GM-Chef Henderson tritt zurück

Fritz Henderson Ed Whitacre Foto: GM 144 Bilder

Nach nicht einmal einem Jahr an der Spitze des krisengeschüttelten US-Autobauers General Motors (GM) ist Fritz Henderson zurückgetreten. "Es müssen Veränderungen her", sagte Verwaltungsratschef Ed Whitacre am Dienstagabend (1.12.) in Detroit.

02.12.2009

Zu den genauen Gründen des überraschenden Abgangs wollte er sich nicht äußern. Er dankte Henderson aber ausdrücklich für die geleistete Arbeit.


Henderson in der Kritik

Im Vorfeld hatte es immer wieder geheißen, es gebe Meinungsverschiedenheiten zwischen Henderson und dem Verwaltungsrat. Dessen Chef Whitacre übernimmt nun selbst für eine Übergangszeit die Führung des mit staatlicher Milliardenhilfe aus der Insolvenz gekommenen Konzerns. Die Suche nach einem endgültigen Nachfolger laufe bereits, ergänzte ein Sprecher.

Henderson hatte nach einer langen Karriere innerhalb des Konzerns erst im März die Führung von General Motors übernommen - zu einer Zeit, als das Überleben des Autobauers auf dem Spiel stand. Er beerbte den glücklosen Rick Wagoner und schaffte es, mit staatlicher Hilfe das Unternehmen zu stabilisieren, die Verluste einzudämmen und viel früher als erwartet mit dem Schuldenabbau zu beginnen.

Unter Henderson platzte aber auch der Verkauf von Opel an den kanadisch-österreichischen Zulieferer Magna. Das brachte dem GM-Chef viel Kritik insbesondere aus Deutschland ein. Die schwer angeschlagene schwedische Tochter Saab wurde Henderson nicht los. Erst am Nachmittag hatte General Motors eine Frist bis Jahresende gesetzt - sollte es dann keinen neuen Käufer geben, will GM die chronisch defizitäre Traditionsmarke einstellen.
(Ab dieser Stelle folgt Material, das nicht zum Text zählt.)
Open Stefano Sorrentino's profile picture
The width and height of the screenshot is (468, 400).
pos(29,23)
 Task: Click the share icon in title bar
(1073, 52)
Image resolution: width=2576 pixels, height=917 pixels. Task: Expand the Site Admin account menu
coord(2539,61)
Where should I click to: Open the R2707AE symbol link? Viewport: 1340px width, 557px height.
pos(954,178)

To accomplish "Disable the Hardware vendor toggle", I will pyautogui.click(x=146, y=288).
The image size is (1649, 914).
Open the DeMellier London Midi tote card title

Autoexperte: Lage bei GM ist unberuhigend
 
Der überraschende Abgang von GM-Chefs Fritz Henderson ist nach Meinung des Autoexperten Ferdinand Dudenhöffer ein Zeichen für den fragwürdigen Zustand des Opel-Mutterkonzerns.
"Der Rauswurf von Fritz Henderson ist nicht überraschend, sondern war eigentlich nur eine Frage der Zeit" teilte Dudenhöffer Dienstagabend der dpa mit. Überraschend sei eher, dass GM- Verwaltungsratschef Ed Whitacre auch nach vier Monaten noch keinen neuen Vorstandschef und keine neue Manager-Riege vorweisen könne.
 
"Das ist sicher nicht das beste Zeichen für den Zustand von GM", sagte der Professor und Inhaber des Lehrstuhls für Automobilwirtschaft an der der Universität Duisburg-Essen. Whitacre übernimmt nun nach Angaben von GM selbst für eine Übergangszeit die Führung des mit staatlicher Milliardenhilfe aus der Insolvenz gekommenen Konzerns. Die Suche nach einem endgültigen Nachfolger laufe aber bereits, sagte ein GM-Sprecher.
 
Seit längerer Zeit sei der Verwaltungsratsvorsitzende Whitacre der starke Mann bei dem Opel-Mutterkonzern, sagte Dudenhöffer. Whitacre, der frühere Vorstandsvorsitzende des Telefongesellschaft AT&T, habe aber keine Erfahrung im Automobilgeschäft. "Seine Welt ist Telekommunikation und Restrukturierung." Seit einigen Monaten sei Whitacre wohl auf der Suche nach einem Henderson-Nachfolger - aber offenbar ohne Erfolg.
 
"Für GM und Opel ist das alles andere als beruhigend. Die GM- und die Opel-Strategie der Zukunft bleibt damit mit großen Unsicherheiten belastet." Whitacre scheinen die Manager zu fehlen, die den Umbau bewerkstelligen sollen, sagte der Autoexperte. "Damit werden auch für Opel die Risiken eher größer als kleiner."